Scottish Pacific’s latest SME Growth Index found that 65.4 per cent of SME owners surveyed have had to resort to personal finances to support business growth.
Seventeen per cent said they regularly draw on personal finances, 48.4 per cent said they do so occasionally, while just 10 per cent of SME owners said they have never settled business expenses using non-business funding sources.
Scottish Pacific CEO Peter Langham said the findings pose significant concerns and highlight a need for SMEs to seek better funding options.
“Personal finance may appeal from a convenience, speed and accessibility perspective – the downside is that higher-than-necessary funding costs cut directly into margin, and personal financing can impact on lifestyle and leave owners open to family conflict, which can destabilise the business,” Mr Langham said.
“I’d strongly encourage SMEs, whether product or service-orientated businesses, to seek smarter funding options. Look beyond the banks as this is an active, innovative space trying to offer a better alternative.”

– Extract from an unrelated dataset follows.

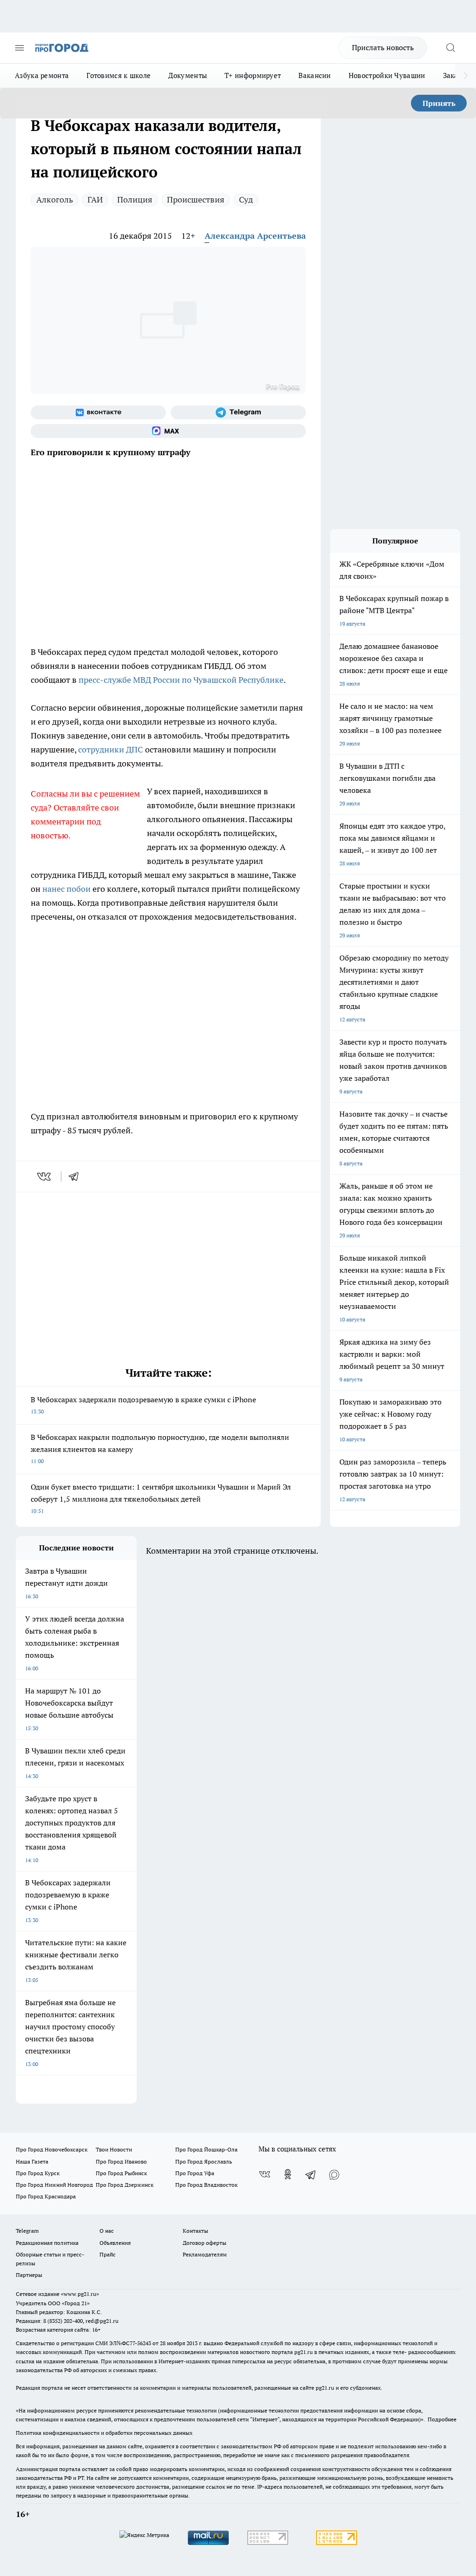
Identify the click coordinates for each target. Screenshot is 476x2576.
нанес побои (66, 888)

The report also found that 67.9 per cent of SMEs surveyed are more willing to pay higher rates to obtain finance, if it means they don’t have to provide real estate security.
“This reflects a growing awareness amongst SME owners that putting the house on the line is no longer a given and suggests openness to alternative, innovative funding solutions such as trade and debtor finance,” Mr Langham added.
In the past year, there has been a 20.6 per cent increase in non-bank lending demand, according to the report.